# Beethoven - Op. 5 No. 1 - Cello Sonata No. 1 in F major



## HansZimmer (11 mo ago)

How do you rate this piece? There is a comment under the video which highlights how good is the theme at 18:50.


----------



## Bulldog (Nov 21, 2013)

Excellent - one of my favorite cello sonatas along with Beethoven's op. 5/2. I highly recommend Coin/Cohen (period instruments on Harmonia Mundi); might be hard to find.


----------



## Xisten267 (Sep 2, 2018)

I think it's excellent - one of my favorite early Beethoven chamber pieces.


----------



## Kreisler jr (Apr 21, 2021)

I voted "good" although I might put it between good/very good if more nuance was possible. Almost any published work by Beethoven is more than merely good.
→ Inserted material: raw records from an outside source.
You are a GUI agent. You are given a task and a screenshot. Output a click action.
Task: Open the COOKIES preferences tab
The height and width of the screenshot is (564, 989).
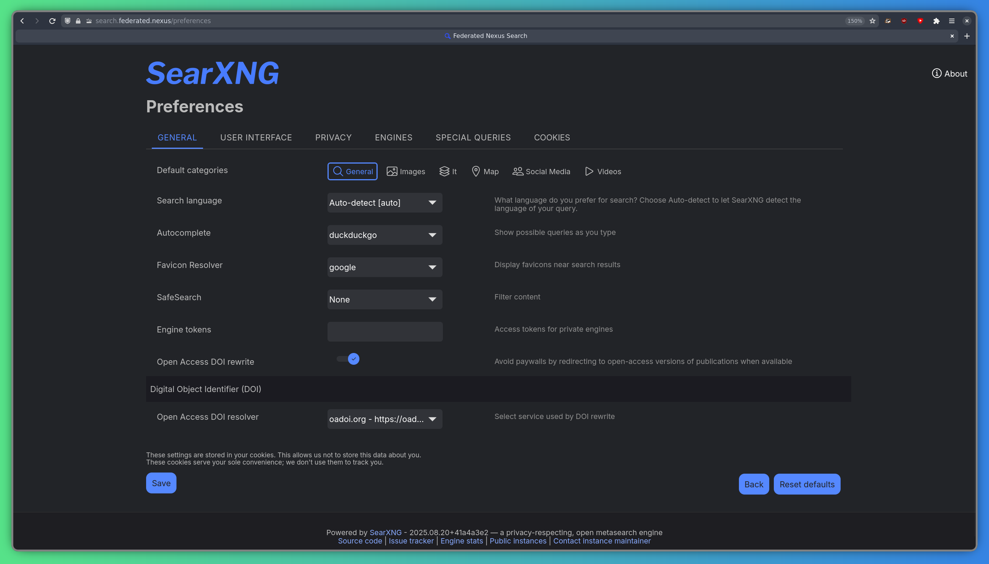552,138
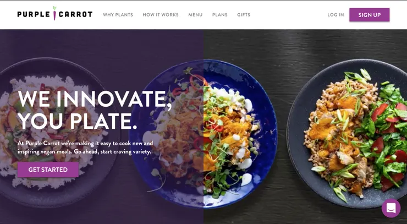
Task: Click the word CARROT in the logo
Action: [x=75, y=14]
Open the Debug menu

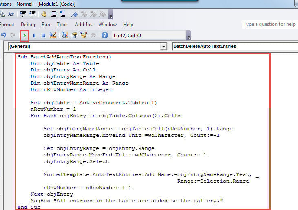28,25
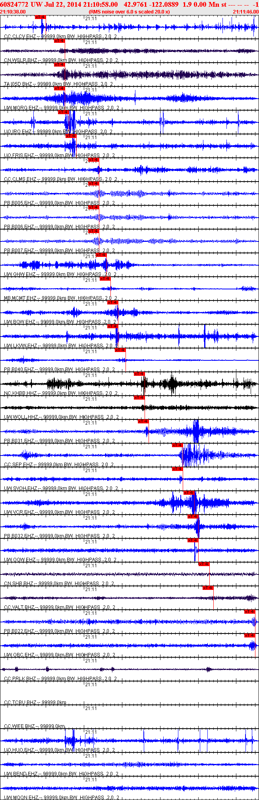
Task: Click the red pick marker on PB.B022 trace
Action: [249, 612]
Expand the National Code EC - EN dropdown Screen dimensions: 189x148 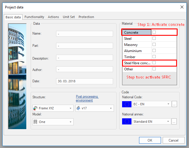pyautogui.click(x=151, y=104)
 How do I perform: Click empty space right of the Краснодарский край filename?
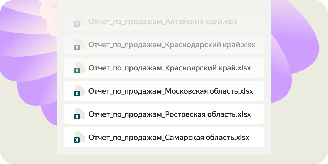coord(259,45)
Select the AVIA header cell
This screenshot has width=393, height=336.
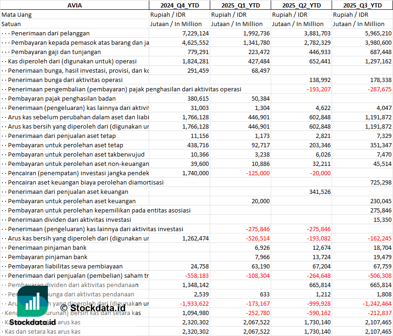coord(74,5)
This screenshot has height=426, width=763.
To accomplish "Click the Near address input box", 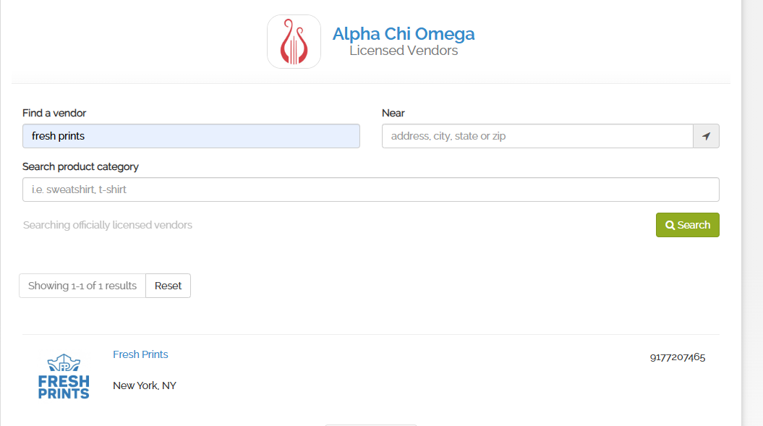I will pos(537,136).
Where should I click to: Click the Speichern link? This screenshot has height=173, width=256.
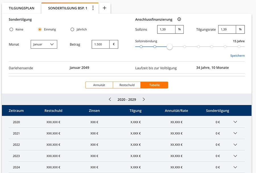(x=237, y=56)
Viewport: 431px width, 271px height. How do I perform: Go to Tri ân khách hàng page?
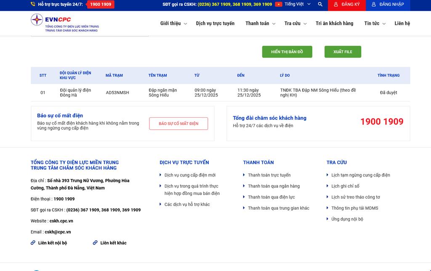(x=334, y=24)
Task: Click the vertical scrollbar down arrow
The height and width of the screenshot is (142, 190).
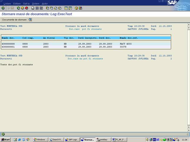Action: click(188, 130)
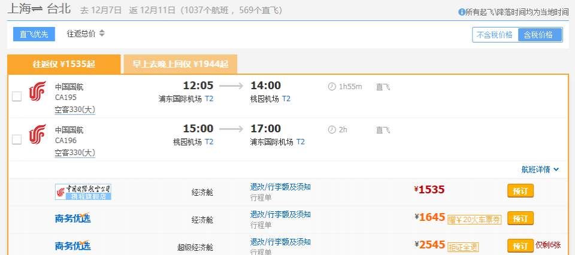The height and width of the screenshot is (255, 575).
Task: Check the box for flight CA195
Action: tap(17, 96)
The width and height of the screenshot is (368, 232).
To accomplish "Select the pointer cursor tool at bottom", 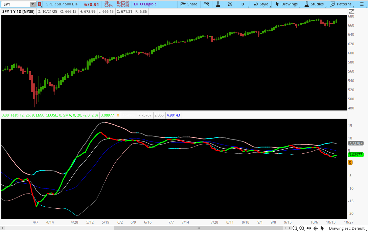I will tap(322, 229).
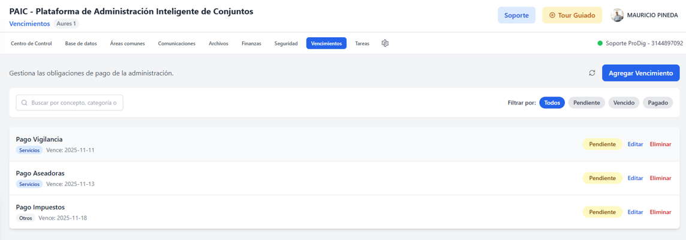Click the settings gear icon in navigation
686x240 pixels.
pyautogui.click(x=385, y=43)
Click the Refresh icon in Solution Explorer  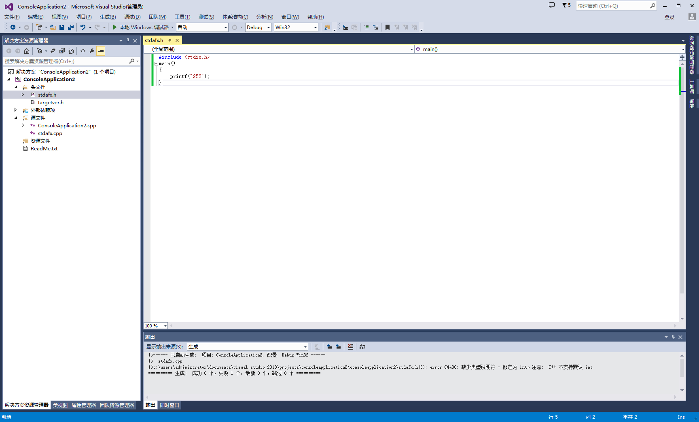coord(62,51)
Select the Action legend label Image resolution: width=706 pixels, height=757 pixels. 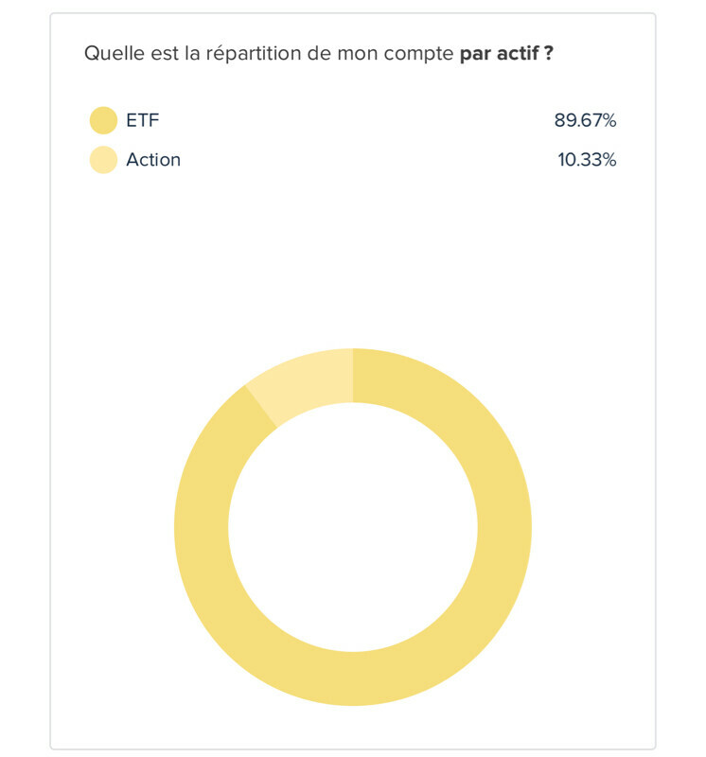(153, 160)
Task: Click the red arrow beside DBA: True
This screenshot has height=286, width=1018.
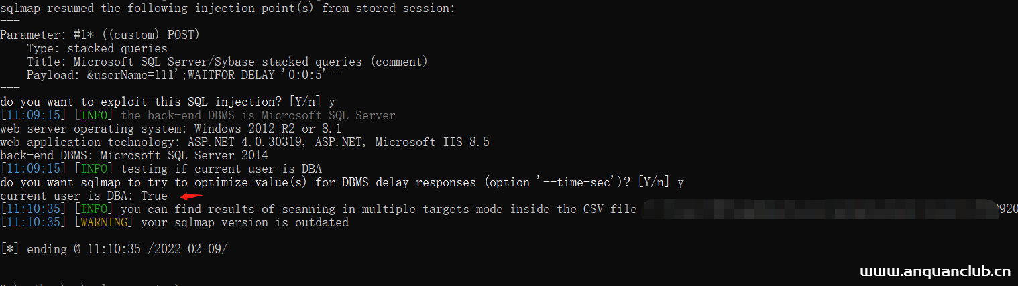Action: pos(192,196)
But both op.5 sonatas are among my least favorite works by Beethoven and I think they are weaker than almost all of the other earlyish chamber and piano music (the violin sonatas op.12 are far superior, I think, and I also prefer the charming and better balanced variations with cello). I find them too long and "blown up" by too much virtuoso passagework. It's true that this feature is not totally absent from some early piano sonatas (esp. op.2/3) but I think Beethoven's handles it better there and it doesn't fit a cello sonata if the piano often dominates with all this passagework (this is a bit better balanced in the rondo than in the first movement and I also like the contrast provided by the (somewhat "hungarian"?) theme mentioned above).


----------



## bharbeke (Mar 4, 2013)

Excellent

Yo-Yo Ma and Emmanuel Ax are absolutely fantastic in how they play the Op. 5 sonatas.


----------